How to Honor the Flag
IT appears that the United States is about to go through another patriotic spasm over the question of flag burning. This would be merely regrettable, but for the danger that it could wreak true harm on the US Constitution. On Monday the Supreme Court handed down its second flag-burning decision in a year. Last year it struck down a Texas law that prohibited desecration of the American flag in a manner offensive to others. Because the prohibition infringed on a form of communication, the court said it violated the First Amendment.
Congress tried to correct the constitutional defect with a law banning all flag desecrations (except destruction of worn or soiled flags), whether or not a message is intended. But the high court viewed this as a ``fig leaf'' and, by the same 5-4 vote, overturned the statute.
Those who want to punish flag burners now plan to push for an amendment to the Constitution.
As we've said before, we hold no truck with burning or otherwise defiling the American flag.
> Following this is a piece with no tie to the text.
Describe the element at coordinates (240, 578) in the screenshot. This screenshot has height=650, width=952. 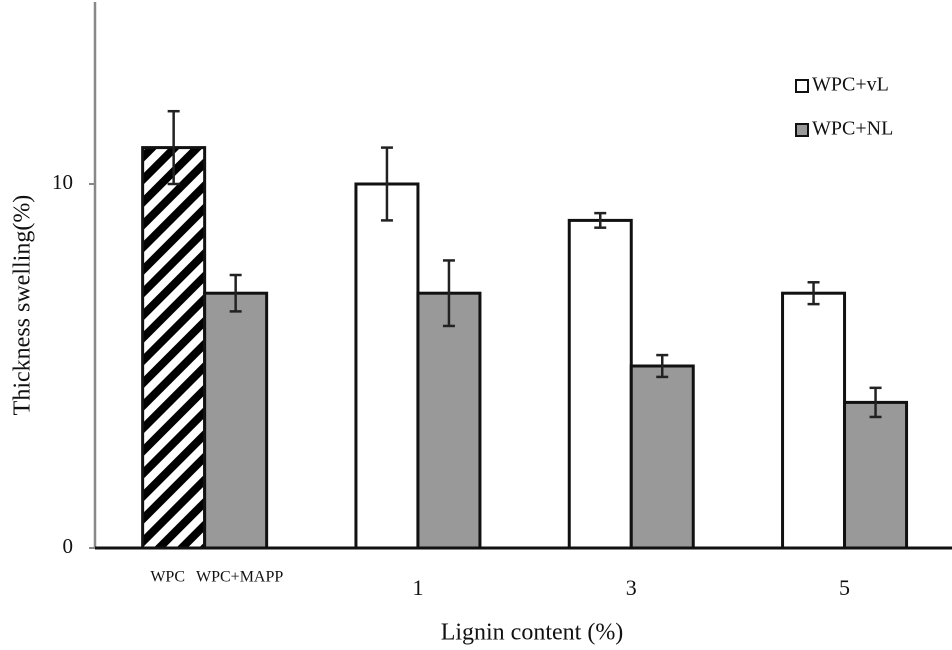
I see `x-tick-label: WPC+MAPP` at that location.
We revere Old Glory as the symbol of the freedom and equality that America ideally stands for.
But we also deeply value tolerance as an American virtue, including tolerance of views we deplore. As journalists, moreover, we look askance at any attempt to prune back the First Amendment, however benign the purpose may seem.
It's not as if there's been an epidemic of flag burning. It's even less true that a few incidents of desecration have weakened most Americans' loyalty to the nation's foremost symbol (quite the contrary, in fact). The best way to honor the flag is to make clear that the majestic freedoms it represents belong to all citizens, even those who disdain the flag.
Yet the president and the Republican leaders in Congress seem bent on whipping up a frenzy of self-righteous patriotic fervor behind a proposed constitutional amendment banning flag desecration. This is the worst kind of Know-Nothing, sound-bite politics. Particularly offensive are remarks by some GOP strategists that flag-burning is a truly defining issue that makes starkly clear the two parties' respective support of American values - as though adherence to the Bill of Rights were somehow incompatible with love of country.
That's the real issue: Are this president and this Congress going to be the first in the nation's history to spearhead an amendment to the Bill of Rights, that great, noble, and ennobling document that is the world's most comprehensive defense of individual liberty? Are they truly willing to dilute freedom of speech, just to pounce on a tiny handful of silly attention seekers?